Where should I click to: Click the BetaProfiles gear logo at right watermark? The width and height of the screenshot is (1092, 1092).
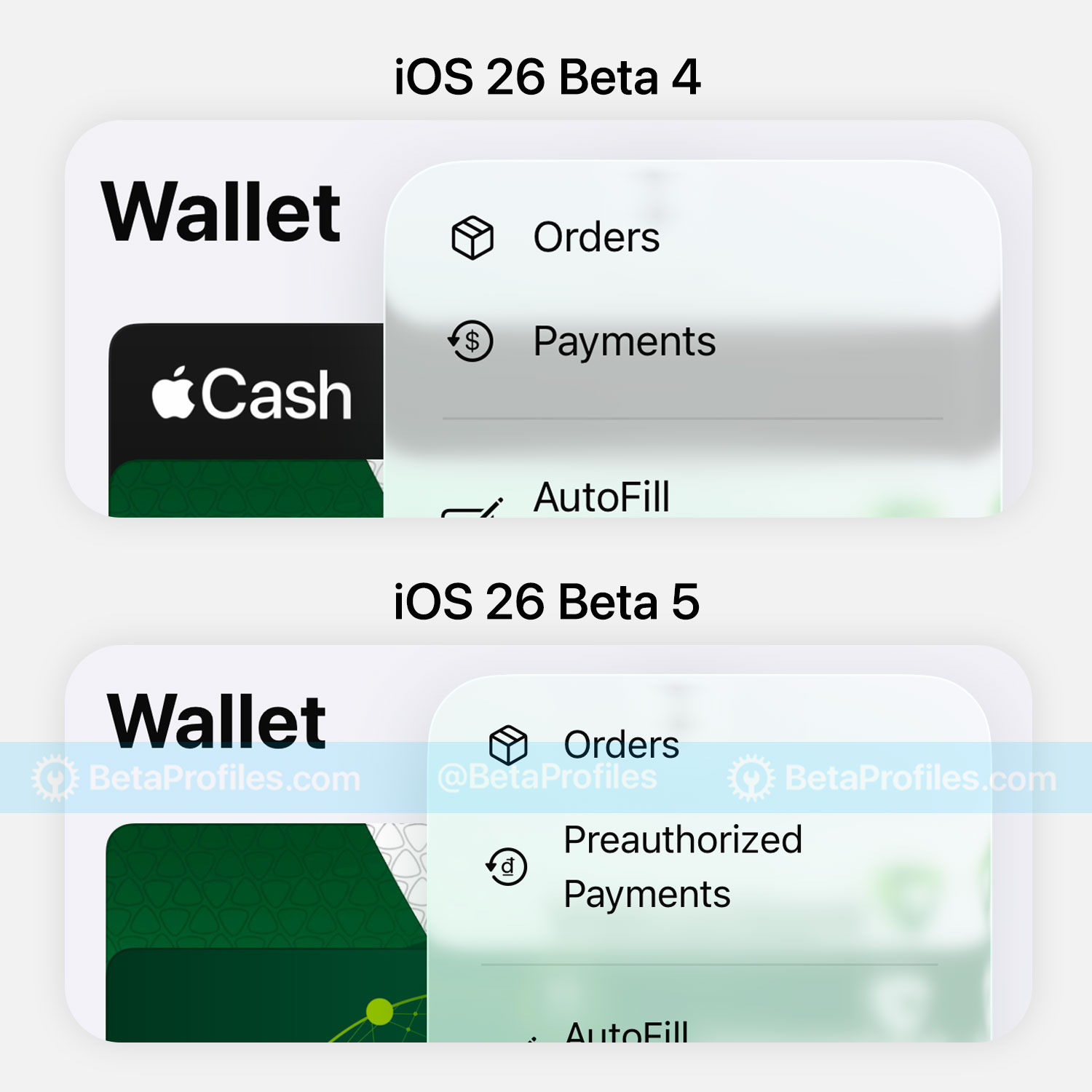[751, 778]
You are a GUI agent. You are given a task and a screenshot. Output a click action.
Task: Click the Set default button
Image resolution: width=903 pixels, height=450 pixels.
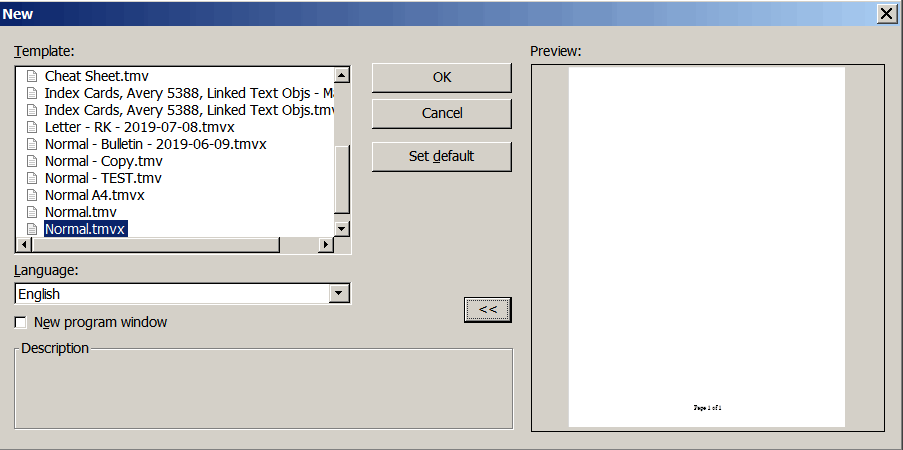click(x=441, y=156)

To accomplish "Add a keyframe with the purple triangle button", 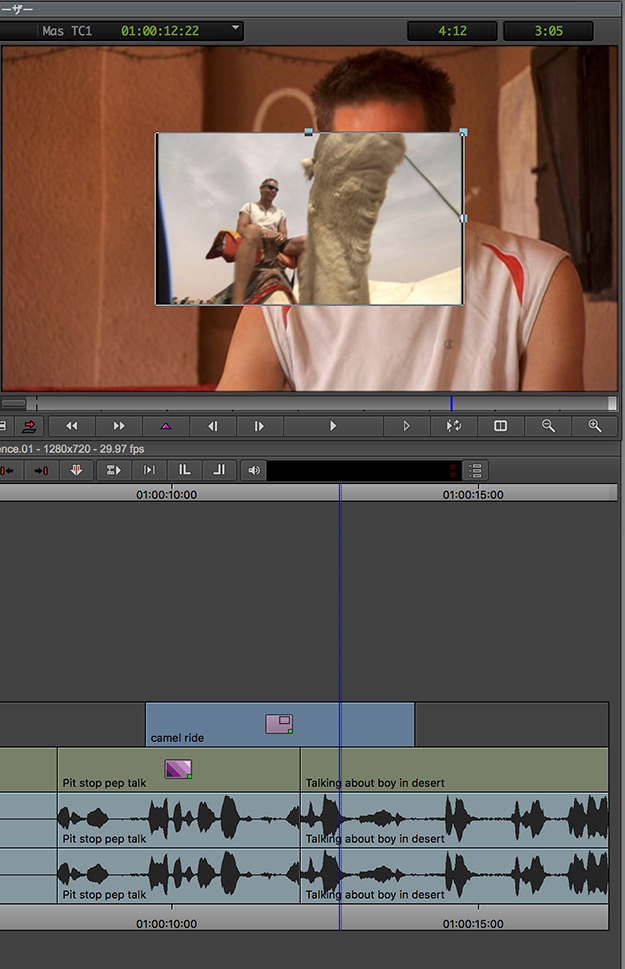I will pyautogui.click(x=166, y=426).
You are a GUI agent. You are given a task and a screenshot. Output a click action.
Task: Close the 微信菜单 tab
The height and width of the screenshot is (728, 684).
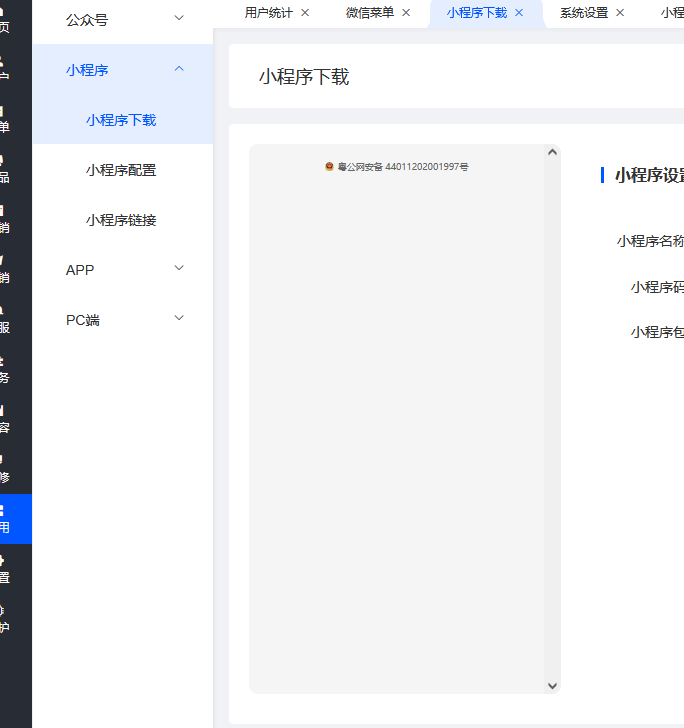click(x=406, y=13)
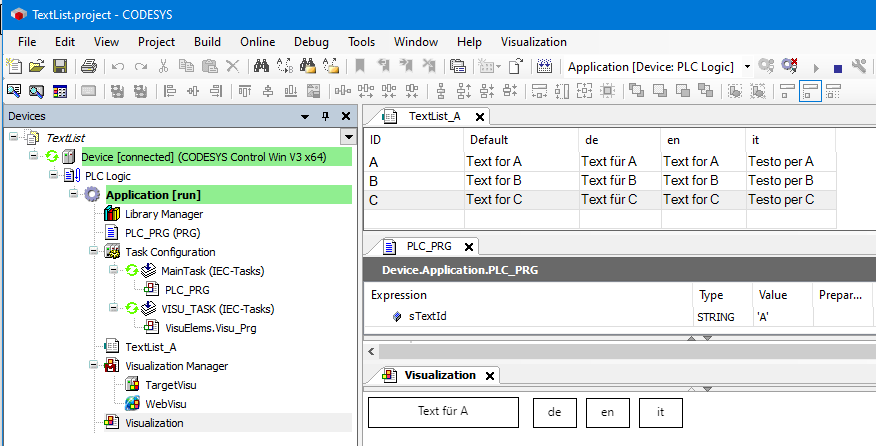Click the Save project toolbar icon
Viewport: 876px width, 446px height.
click(60, 67)
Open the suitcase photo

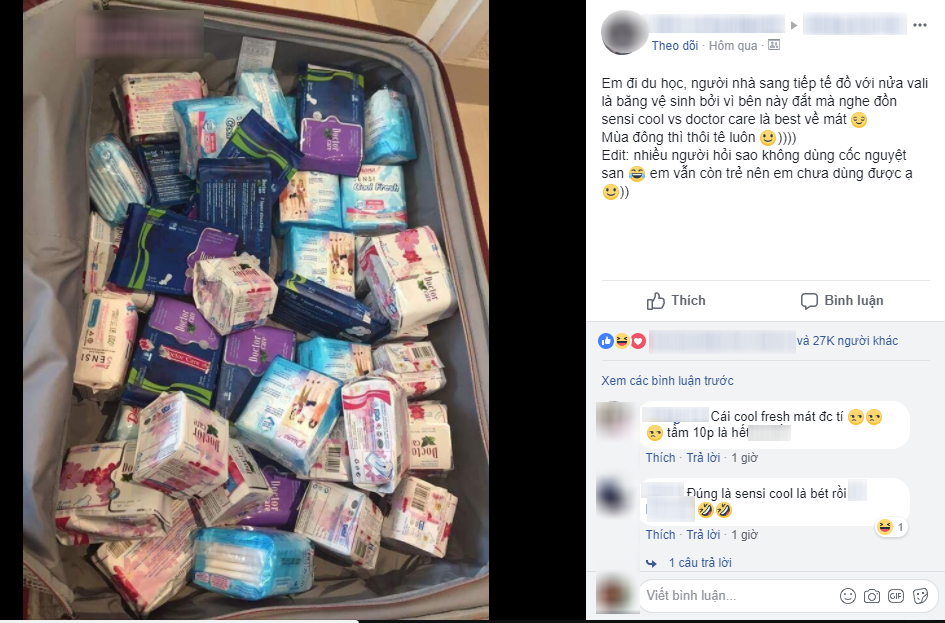click(x=256, y=310)
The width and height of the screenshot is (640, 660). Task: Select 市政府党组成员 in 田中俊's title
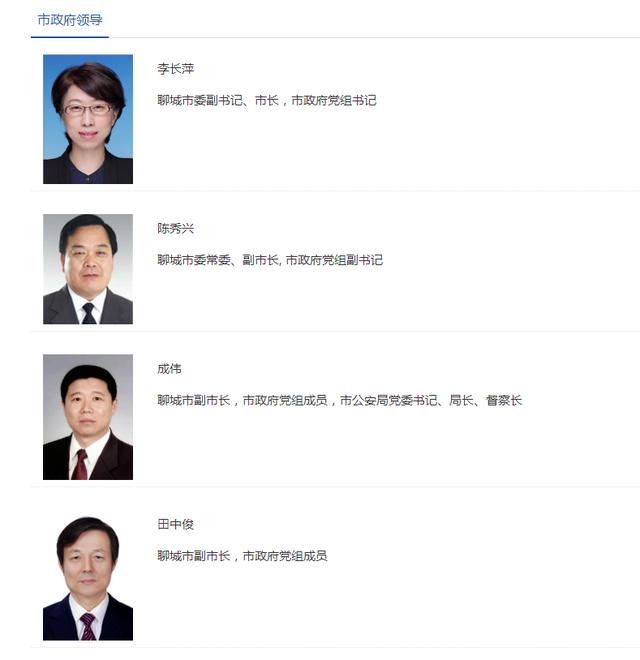[x=285, y=556]
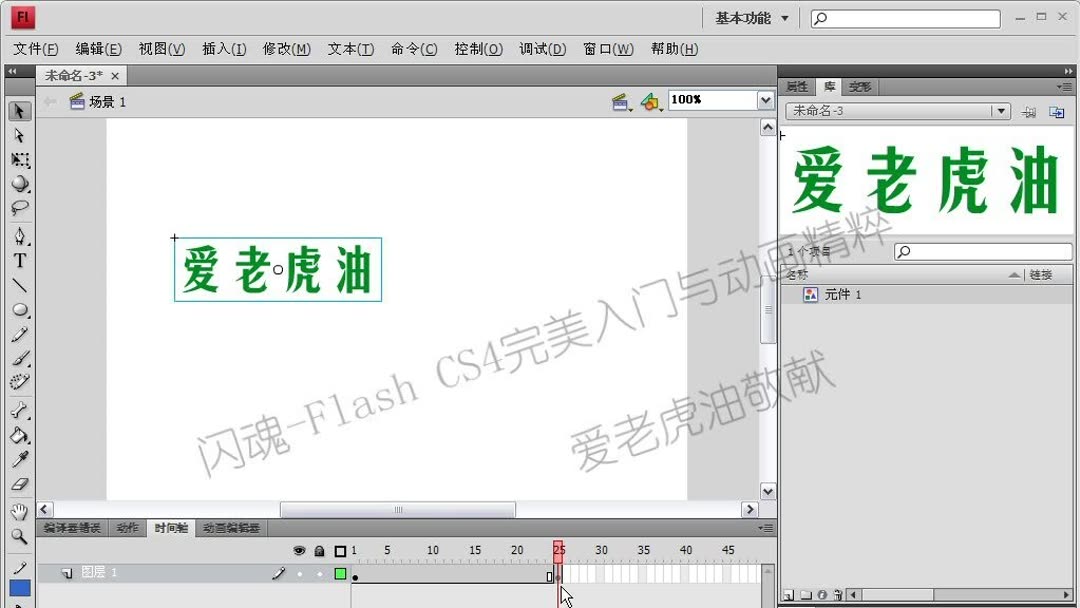Image resolution: width=1080 pixels, height=608 pixels.
Task: Select 元件 1 in the library list
Action: tap(838, 293)
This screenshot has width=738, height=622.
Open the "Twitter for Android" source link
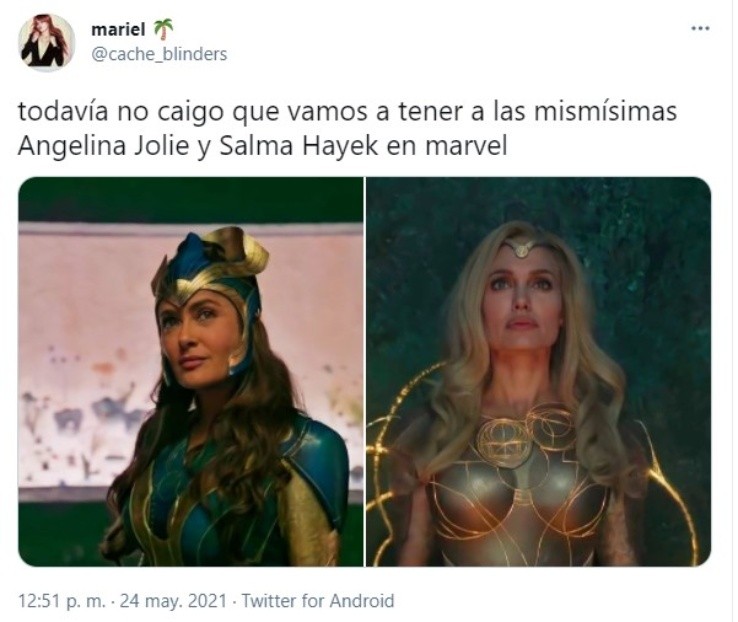point(318,601)
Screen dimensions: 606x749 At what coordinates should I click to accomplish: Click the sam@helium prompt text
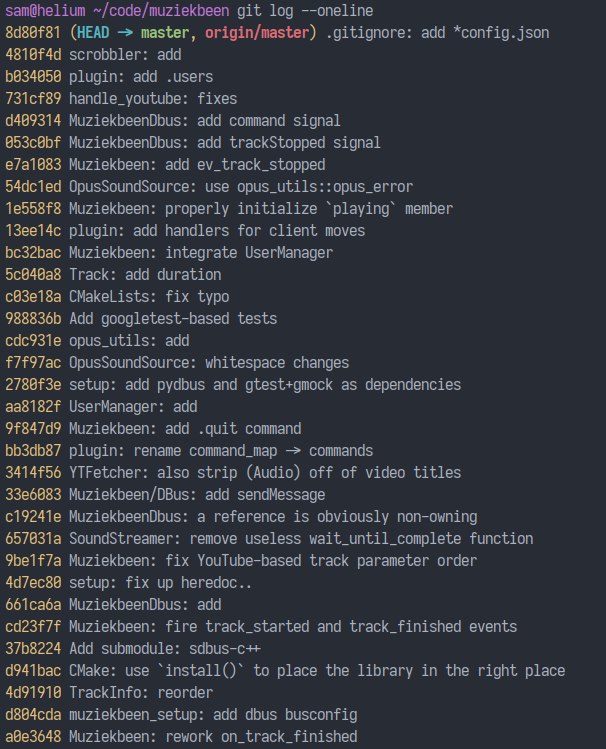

◆ Your instructions: Print exactly, and only, the lines from the one with "The height and" through the last line of the listing above. No pictures belong in the copy.

◆ Result of the task:
The height and width of the screenshot is (728, 684).
click(x=406, y=13)
Click the Save project toolbar icon
Viewport: 876px width, 446px height.
click(60, 67)
Open the suitcase photo

click(x=256, y=310)
The width and height of the screenshot is (640, 660). Task: Select 市政府党组成员 in 田中俊's title
[x=285, y=556]
Image resolution: width=1080 pixels, height=608 pixels.
Task: Select 元件 1 in the library list
Action: tap(838, 293)
This screenshot has width=738, height=622.
Open the "Twitter for Android" source link
point(318,601)
Screen dimensions: 606x749 At what coordinates should I click to accomplish: Click the sam@helium prompt text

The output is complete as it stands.